TASK PROMPT
Find the line containing "[ComixWeekly #301] (41, 1653)" in the entries below. Reproduce that line and each one after it to the end, exactly, with no other lines.

PROVIDED MATERIAL
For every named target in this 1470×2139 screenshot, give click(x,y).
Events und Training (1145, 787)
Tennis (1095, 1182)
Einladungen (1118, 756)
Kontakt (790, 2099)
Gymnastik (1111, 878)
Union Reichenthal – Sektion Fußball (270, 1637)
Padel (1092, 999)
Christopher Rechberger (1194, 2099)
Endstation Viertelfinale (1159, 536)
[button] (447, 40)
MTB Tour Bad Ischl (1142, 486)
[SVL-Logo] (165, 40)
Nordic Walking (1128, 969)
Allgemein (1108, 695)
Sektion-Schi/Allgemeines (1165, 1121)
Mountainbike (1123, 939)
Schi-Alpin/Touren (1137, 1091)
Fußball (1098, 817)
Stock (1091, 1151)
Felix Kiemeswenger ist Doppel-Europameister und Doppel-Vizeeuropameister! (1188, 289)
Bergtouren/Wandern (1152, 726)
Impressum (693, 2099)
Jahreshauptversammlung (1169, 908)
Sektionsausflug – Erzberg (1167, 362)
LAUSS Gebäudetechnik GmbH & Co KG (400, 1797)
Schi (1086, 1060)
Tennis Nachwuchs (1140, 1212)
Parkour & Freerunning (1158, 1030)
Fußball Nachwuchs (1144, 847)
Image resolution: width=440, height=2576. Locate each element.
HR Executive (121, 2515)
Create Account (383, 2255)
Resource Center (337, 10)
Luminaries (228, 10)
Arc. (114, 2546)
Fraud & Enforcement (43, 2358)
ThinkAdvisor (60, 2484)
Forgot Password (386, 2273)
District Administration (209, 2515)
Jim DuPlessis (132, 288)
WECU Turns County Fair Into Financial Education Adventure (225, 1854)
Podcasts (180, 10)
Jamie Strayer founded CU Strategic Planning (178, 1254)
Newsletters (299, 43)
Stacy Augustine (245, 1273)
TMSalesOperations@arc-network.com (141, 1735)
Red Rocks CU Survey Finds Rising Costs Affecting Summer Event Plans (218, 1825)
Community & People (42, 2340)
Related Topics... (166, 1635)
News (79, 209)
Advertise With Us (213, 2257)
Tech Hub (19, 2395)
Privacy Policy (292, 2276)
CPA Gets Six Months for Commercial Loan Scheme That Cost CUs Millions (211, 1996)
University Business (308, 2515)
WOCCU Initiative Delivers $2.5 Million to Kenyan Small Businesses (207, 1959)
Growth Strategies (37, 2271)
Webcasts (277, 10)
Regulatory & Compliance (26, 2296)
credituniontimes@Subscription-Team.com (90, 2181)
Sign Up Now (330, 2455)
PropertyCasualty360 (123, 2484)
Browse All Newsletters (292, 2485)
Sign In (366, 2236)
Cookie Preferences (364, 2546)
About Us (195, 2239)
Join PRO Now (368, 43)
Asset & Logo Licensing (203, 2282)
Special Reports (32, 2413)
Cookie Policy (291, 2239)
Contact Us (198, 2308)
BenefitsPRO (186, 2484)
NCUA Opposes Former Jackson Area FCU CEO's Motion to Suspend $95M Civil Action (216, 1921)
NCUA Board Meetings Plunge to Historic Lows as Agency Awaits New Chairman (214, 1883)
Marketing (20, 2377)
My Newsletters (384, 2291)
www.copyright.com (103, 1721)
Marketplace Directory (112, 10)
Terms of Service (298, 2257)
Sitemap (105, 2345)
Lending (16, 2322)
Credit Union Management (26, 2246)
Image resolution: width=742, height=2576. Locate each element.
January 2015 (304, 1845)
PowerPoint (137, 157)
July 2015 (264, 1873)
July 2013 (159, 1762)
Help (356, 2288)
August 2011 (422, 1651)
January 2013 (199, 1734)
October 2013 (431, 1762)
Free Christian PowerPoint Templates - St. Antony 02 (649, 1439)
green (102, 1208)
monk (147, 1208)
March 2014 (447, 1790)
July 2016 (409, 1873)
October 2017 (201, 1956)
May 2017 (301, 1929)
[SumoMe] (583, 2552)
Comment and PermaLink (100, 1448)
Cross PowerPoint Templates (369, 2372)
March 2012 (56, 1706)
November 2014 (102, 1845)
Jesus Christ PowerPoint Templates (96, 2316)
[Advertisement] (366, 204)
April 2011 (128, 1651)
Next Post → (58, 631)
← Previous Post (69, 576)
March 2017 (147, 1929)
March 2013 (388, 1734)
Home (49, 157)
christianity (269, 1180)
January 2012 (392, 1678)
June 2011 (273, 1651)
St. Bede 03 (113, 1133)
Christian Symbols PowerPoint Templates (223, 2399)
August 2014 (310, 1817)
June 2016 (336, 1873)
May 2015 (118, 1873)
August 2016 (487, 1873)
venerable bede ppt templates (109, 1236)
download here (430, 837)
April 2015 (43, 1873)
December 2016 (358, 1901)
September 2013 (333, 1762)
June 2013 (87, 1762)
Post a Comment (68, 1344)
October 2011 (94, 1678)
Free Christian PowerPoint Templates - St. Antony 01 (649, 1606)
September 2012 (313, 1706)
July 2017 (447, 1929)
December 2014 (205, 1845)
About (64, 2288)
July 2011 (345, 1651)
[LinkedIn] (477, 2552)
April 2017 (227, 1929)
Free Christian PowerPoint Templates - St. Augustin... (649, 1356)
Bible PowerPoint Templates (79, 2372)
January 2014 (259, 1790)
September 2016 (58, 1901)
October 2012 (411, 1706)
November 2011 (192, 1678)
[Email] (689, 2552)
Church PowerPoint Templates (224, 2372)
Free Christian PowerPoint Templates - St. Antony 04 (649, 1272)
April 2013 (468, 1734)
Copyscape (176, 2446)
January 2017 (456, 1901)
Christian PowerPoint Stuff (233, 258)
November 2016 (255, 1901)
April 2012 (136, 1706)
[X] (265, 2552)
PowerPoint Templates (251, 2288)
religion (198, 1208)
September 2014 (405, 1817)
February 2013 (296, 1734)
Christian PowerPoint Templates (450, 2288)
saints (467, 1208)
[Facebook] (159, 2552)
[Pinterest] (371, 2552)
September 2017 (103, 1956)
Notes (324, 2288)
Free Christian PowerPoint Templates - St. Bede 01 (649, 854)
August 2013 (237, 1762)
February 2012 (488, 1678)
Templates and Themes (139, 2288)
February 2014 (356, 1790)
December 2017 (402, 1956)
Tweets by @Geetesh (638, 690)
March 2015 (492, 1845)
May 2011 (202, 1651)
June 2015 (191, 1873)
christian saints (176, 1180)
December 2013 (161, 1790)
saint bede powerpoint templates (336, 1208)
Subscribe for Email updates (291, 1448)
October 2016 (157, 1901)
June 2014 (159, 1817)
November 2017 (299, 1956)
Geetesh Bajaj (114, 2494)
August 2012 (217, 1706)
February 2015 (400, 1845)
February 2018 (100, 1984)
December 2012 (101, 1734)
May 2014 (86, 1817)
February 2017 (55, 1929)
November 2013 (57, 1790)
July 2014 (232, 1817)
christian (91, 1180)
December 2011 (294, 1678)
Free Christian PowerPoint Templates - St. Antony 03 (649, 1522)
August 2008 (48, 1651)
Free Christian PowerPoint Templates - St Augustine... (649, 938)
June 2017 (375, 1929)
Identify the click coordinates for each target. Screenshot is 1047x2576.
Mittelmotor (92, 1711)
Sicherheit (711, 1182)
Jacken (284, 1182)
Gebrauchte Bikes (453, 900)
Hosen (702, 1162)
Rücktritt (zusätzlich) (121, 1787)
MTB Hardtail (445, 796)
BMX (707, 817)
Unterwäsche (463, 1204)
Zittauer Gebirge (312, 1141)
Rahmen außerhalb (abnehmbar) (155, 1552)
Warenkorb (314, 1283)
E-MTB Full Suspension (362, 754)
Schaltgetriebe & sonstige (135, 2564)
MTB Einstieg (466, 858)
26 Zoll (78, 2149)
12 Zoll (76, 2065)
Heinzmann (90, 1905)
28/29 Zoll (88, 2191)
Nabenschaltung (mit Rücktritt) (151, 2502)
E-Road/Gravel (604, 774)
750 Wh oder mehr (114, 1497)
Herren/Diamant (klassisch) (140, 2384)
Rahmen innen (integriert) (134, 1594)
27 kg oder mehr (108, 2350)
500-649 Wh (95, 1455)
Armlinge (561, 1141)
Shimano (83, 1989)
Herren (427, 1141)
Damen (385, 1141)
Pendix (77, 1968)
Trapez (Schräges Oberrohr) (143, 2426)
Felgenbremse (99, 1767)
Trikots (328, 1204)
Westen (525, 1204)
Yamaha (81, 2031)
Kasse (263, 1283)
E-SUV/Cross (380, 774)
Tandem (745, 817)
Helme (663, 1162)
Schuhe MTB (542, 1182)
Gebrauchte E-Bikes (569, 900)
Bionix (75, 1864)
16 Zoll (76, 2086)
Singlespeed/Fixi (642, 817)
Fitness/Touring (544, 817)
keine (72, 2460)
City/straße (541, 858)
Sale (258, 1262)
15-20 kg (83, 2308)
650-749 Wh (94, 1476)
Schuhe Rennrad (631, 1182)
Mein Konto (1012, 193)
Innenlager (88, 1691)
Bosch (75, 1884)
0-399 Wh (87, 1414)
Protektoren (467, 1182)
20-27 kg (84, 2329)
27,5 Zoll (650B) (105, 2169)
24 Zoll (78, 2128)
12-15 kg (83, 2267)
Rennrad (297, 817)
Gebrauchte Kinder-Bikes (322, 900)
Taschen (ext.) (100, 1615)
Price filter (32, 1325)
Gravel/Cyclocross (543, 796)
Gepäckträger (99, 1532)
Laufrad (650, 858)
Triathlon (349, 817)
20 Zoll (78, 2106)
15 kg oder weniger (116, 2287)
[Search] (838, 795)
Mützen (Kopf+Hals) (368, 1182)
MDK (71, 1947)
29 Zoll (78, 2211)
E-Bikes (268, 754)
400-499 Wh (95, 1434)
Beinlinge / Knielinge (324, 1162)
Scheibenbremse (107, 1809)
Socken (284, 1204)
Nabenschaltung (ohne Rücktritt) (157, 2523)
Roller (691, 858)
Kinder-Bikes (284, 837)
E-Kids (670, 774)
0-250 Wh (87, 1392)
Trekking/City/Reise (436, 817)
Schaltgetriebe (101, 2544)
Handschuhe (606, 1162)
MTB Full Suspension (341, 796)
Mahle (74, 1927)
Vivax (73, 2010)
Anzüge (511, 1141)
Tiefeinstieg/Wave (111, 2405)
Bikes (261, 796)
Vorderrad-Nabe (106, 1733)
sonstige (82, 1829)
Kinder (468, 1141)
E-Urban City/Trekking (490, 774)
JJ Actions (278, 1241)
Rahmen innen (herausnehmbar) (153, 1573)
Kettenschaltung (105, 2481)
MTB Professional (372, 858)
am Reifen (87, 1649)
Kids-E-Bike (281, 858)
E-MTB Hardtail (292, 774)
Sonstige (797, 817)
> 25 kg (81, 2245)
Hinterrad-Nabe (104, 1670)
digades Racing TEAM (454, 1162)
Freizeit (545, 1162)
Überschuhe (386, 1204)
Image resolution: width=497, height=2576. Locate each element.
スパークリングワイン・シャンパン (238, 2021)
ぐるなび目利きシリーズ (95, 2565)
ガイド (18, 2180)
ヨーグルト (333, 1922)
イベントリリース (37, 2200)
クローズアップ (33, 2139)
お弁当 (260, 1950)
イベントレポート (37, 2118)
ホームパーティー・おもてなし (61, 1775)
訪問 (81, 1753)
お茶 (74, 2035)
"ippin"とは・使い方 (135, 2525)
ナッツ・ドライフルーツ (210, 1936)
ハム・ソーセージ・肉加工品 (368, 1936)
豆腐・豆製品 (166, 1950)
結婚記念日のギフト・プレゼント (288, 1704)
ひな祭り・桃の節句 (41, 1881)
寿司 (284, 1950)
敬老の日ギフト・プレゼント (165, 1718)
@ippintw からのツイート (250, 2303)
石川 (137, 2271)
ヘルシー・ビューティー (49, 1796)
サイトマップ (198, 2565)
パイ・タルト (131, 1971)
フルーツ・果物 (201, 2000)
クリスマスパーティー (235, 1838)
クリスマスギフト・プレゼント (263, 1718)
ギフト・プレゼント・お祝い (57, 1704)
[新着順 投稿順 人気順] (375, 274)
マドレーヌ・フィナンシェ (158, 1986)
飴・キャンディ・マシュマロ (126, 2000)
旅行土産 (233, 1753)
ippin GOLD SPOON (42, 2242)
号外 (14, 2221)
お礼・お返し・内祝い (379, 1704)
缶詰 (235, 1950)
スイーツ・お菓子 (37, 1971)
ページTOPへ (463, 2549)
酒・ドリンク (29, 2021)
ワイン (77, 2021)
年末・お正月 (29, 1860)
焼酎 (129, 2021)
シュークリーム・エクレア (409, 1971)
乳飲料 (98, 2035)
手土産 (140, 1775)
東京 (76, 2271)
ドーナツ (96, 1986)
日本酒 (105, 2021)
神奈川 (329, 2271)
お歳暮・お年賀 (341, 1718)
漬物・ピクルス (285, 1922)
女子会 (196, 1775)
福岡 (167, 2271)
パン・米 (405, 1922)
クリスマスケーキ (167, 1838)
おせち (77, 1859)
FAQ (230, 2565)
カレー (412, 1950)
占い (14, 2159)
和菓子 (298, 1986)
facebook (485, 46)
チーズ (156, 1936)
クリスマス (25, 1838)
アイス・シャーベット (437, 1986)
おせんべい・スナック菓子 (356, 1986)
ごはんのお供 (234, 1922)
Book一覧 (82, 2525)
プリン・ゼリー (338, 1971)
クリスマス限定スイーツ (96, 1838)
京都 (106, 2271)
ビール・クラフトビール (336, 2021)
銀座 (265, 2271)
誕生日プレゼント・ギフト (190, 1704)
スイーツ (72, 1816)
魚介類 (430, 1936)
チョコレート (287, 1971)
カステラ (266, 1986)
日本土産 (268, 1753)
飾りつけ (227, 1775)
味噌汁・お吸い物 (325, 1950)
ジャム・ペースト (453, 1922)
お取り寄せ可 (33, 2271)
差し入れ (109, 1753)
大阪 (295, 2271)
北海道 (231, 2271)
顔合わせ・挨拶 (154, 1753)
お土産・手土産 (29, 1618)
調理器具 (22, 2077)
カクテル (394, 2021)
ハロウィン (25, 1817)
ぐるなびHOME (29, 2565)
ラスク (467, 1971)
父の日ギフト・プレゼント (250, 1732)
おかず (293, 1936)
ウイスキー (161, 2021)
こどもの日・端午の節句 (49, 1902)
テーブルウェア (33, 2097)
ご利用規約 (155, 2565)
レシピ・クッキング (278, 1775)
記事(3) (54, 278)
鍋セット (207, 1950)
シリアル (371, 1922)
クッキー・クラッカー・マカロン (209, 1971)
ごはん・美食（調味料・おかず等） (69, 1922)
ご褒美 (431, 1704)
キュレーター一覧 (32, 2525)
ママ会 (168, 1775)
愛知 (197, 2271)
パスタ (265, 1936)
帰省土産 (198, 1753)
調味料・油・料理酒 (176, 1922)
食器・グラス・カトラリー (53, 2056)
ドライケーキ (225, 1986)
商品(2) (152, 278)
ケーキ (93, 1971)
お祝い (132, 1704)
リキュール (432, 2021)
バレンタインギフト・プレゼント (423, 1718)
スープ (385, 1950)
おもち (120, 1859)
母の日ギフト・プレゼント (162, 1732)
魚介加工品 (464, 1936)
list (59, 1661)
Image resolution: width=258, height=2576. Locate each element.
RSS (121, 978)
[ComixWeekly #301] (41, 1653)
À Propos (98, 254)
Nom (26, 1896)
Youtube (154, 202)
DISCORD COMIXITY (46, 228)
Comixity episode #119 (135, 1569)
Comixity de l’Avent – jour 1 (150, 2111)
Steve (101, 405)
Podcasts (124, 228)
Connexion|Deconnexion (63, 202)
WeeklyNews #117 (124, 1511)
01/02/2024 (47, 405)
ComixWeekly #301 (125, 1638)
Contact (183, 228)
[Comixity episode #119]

THE ANSWER
[ComixWeekly #301] (41, 1653)
À Propos (98, 254)
Nom (26, 1896)
Youtube (154, 202)
DISCORD COMIXITY (46, 228)
Comixity episode #119 (135, 1569)
Comixity de l’Avent – jour 1 (150, 2111)
Steve (101, 405)
Podcasts (124, 228)
Connexion|Deconnexion (63, 202)
WeeklyNews #117 (124, 1511)
01/02/2024 (47, 405)
ComixWeekly #301 (125, 1638)
Contact (183, 228)
[Comixity episode #119]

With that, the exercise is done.